Nov. 6, 1990: Voters approve Measure 5…

Barbara Roberts (Steven Lane)

Barbara Roberts should have been celebrating.

She had scraped by as a single mother and raised an autistic son. She also won election to school boards, the Oregon House and eventually secretary of state. On Nov. 6, 1990, voters elected her the first female governor of Oregon. Her supporters at the victory party at Montgomery Park hugged, laughed and partied.

But when the governor-elect came to greet the media, Roberts looked as if she were sticking her head out the window of a car speeding over a cliff.

Voters had chosen her, yes, but this night they had also approved a property tax limit known as Measure 5.

Few major political shifts in the state’s history have had such lasting consequences as the one voters triggered that night. Roberts lasted one term, but Measure 5′s legacy continues.

For more than a decade, Oregonians had complained their property taxes were too high and growing too fast. In 1978, California had set off a property tax limitation movement by passing Proposition 13. Oregonians had rejected five property tax measures since then, often because the cuts they would cause seemed too drastic.

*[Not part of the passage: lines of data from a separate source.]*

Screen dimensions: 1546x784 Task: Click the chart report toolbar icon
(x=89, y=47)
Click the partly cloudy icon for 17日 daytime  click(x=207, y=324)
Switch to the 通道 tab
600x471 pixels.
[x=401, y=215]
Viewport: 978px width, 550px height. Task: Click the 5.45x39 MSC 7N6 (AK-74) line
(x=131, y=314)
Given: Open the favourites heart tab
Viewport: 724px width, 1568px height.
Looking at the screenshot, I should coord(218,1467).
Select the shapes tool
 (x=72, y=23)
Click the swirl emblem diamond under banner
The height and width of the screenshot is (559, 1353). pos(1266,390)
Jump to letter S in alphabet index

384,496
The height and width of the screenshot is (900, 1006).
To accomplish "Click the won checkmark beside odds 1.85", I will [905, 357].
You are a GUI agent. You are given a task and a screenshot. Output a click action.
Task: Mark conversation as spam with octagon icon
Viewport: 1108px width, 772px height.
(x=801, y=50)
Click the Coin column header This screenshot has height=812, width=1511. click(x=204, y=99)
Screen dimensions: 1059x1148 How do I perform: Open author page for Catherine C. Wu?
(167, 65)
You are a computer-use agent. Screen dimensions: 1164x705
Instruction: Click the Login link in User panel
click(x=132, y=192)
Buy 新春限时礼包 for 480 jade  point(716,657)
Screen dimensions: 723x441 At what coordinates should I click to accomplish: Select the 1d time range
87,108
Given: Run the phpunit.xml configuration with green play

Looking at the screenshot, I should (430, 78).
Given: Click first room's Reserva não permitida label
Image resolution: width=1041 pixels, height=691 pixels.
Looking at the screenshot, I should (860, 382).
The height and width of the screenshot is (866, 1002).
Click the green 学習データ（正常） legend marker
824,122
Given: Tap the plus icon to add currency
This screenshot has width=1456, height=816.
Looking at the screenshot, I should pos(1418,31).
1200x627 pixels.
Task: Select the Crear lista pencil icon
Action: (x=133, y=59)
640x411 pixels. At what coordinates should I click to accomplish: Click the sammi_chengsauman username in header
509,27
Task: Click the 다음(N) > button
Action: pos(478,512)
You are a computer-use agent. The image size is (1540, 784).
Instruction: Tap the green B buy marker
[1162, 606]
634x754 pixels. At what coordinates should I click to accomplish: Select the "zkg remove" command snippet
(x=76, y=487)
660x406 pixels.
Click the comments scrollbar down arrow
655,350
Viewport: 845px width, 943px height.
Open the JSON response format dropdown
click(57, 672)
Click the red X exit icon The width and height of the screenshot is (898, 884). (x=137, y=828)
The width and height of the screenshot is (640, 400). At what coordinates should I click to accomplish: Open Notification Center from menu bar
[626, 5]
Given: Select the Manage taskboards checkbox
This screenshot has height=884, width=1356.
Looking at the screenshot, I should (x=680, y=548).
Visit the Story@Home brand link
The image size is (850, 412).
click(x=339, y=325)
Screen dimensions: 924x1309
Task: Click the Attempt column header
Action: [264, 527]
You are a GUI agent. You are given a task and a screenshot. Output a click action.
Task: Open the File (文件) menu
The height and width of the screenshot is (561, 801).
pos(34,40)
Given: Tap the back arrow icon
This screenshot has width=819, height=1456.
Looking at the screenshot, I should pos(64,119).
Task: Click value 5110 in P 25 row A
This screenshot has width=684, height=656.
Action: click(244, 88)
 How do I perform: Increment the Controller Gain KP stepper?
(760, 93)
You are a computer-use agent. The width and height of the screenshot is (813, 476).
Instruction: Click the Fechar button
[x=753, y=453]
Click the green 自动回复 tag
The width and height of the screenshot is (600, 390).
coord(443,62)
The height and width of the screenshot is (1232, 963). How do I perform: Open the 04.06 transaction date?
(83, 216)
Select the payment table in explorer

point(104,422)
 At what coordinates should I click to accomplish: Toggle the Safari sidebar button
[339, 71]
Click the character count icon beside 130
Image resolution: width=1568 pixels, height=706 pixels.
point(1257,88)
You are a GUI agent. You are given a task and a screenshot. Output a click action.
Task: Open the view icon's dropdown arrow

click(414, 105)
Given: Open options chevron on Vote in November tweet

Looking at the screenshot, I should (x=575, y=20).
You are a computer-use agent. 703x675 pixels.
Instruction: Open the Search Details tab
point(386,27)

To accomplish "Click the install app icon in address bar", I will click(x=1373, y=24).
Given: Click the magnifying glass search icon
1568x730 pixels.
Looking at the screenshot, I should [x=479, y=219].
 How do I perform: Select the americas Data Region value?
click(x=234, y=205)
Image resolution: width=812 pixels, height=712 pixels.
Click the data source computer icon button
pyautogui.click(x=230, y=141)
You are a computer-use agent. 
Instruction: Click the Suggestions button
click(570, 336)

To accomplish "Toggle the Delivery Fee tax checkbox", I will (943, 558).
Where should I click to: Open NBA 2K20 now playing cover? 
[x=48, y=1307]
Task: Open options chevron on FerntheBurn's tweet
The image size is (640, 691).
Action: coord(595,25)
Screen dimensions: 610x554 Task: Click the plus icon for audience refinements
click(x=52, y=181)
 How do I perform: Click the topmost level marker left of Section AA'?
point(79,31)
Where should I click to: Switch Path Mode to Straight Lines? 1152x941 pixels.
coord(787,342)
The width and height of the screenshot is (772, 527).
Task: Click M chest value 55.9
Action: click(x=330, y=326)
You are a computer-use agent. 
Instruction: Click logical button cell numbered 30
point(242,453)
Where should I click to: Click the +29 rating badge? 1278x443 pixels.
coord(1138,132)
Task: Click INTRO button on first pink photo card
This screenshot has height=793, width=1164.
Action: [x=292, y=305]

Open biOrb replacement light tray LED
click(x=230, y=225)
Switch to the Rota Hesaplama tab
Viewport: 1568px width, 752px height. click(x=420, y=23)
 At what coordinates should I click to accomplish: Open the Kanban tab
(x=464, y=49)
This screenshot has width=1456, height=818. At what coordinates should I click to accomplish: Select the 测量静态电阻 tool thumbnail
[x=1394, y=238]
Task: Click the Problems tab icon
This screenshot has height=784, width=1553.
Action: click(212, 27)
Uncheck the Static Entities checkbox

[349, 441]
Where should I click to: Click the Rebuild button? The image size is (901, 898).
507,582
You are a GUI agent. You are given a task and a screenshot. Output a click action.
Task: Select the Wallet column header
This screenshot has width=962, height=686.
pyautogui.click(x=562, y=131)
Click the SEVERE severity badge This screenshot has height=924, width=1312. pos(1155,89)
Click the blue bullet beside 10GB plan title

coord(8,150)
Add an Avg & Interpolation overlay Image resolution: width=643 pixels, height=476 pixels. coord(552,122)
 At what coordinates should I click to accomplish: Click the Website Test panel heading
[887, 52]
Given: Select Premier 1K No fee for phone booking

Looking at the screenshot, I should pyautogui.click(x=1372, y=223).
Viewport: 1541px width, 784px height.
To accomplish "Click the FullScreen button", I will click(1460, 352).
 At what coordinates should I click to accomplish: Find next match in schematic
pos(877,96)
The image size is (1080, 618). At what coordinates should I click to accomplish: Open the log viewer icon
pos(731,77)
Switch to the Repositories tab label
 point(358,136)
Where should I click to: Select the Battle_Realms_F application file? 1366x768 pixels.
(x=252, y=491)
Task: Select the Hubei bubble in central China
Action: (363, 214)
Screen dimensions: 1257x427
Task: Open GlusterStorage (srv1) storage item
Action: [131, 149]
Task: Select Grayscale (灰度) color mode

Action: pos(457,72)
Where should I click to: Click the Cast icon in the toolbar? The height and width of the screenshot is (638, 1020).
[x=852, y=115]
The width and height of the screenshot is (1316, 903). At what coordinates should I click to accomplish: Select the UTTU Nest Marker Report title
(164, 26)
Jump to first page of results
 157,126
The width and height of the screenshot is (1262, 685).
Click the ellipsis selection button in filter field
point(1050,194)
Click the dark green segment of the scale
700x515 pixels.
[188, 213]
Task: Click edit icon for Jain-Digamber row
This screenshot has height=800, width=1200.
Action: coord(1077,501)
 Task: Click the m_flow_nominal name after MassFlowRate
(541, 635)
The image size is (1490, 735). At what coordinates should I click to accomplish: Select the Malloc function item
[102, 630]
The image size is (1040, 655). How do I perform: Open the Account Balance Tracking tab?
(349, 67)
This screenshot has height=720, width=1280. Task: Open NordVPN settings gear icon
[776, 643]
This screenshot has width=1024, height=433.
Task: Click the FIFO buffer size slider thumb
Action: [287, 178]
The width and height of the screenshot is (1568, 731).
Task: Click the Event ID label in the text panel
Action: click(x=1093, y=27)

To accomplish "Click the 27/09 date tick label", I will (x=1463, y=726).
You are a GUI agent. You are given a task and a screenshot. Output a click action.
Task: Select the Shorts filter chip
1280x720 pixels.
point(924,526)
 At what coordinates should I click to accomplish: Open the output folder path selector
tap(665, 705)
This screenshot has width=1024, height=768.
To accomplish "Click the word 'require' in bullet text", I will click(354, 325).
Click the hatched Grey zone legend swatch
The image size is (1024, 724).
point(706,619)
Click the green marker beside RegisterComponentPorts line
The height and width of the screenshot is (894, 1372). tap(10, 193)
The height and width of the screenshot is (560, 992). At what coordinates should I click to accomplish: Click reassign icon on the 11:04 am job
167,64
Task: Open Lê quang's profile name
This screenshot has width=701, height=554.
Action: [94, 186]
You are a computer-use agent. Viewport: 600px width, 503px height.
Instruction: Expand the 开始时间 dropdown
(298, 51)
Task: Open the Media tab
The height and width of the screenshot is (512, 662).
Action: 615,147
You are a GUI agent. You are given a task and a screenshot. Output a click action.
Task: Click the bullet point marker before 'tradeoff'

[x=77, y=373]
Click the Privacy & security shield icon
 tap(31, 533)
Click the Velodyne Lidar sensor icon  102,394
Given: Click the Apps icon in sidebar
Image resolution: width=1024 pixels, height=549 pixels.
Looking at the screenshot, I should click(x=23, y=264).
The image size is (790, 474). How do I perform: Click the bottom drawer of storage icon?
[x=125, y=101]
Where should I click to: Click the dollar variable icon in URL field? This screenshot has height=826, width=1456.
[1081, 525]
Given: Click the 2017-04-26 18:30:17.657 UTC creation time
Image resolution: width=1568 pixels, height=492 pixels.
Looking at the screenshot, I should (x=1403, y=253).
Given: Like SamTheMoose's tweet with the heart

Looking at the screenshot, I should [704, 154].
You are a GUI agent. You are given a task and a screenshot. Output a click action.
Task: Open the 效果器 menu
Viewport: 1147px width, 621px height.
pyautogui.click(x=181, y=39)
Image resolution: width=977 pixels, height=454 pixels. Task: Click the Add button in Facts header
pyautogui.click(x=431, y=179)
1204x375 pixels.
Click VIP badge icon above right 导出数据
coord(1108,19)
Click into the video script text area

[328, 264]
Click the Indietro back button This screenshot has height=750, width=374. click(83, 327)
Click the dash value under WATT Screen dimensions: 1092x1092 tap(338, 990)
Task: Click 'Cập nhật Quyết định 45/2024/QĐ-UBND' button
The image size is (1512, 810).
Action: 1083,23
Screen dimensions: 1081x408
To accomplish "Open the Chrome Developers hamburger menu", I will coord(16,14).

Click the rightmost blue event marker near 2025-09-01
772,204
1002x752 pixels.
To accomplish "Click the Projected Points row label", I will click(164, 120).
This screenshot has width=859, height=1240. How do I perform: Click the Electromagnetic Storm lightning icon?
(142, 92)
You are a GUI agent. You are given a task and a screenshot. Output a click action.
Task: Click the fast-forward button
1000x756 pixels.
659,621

In 1990, the backers of Measure 5 had returned with a measure that didn’t appear so extreme. The limit would steadily drop over 5 years until it capped property taxes at $15 per $1,000 of assessed value.

A quarter-century later, the impact is clear in three ways.

First, Measure 5 did reduce taxes. Oregonians’ property taxes today would be 40 percent higher without the limit, according to an analysis the Legislative Revenue Office conducted at WW’s request.

Second, Measure 5 forced the state to make schools more equitable. Because schools relied so heavily on property taxes, where you lived often dictated how good an education you received. Wealthier districts, such as Portland, were comfortable while some rural districts scraped by. After Measure 5, the state made sure districts got essentially the same amount of money per student. Estacada benefited. Portland suffered.

Third, Measure 5 effectively ended local control of school finance. While school funding was more equitable, there was a lot less money to go around. Some schools cut programs and laid off teachers, and there was little parents could do about it.

The state’s budget, fueled by income taxes, long ago absorbed the costs of Measure 5. But those costs still squeeze everything else in the state’s general fund budget, such as social services, colleges and public safety. Today, Oregon’s budget shifts about $1.9 billion a year to schools beyond what it would have pre-Measure 5, WW’s analysis of legislative revenue figures shows. That’s enough money to cover tuition for every student at Portland State University and the University of Oregon.

What Measure 5 did not do was usher in the immediate calamity its critics predicted. “If this measure passes, I must send out pink slips to everybody in the school district,” then-Portland Public Schools Superintendent Matthew Prophet said in a televised debate three days before the 1990 election. Portland Mayor Bud Clark said voting for Measure 5 was like supporting Iraqi dictator Saddam Hussein.

Roberts, only a few weeks before she took office, added to the rhetoric of anxiety when talking about the state’s first post-Measure 5 budget. “More people will die because of what we have done here,’’ she said.

Roberts got beat up by critics for sounding the alarm, but Measure 5 did have real costs. She hoped at the time to put some wind in the sails of an effort that many governors had already tried and failed: to pass a sales tax and stabilize Oregon’s method of financing schools. If the state were going to be more responsible for school funding, it either had to raise more funds or reduce other services. Roberts’ sales tax plan failed, and she carried out the necessary cuts.

Many people had hoped Measure 5 would shock Oregon into pursuing real tax reform. Even Measure 5′s authors saw the tax limit as a half measure. “Even if the measure does create chaos,” wrote WW in endorsing Measure 5, “it’s a necessary sort of chaos that will eventually lead to support for an alternative source of revenue.”

That never happened. Measure 5 did not turn out to be a temporary way station on our path to a better way of paying for schools. It was the Roach Motel of tax reform: We checked in and did not check out.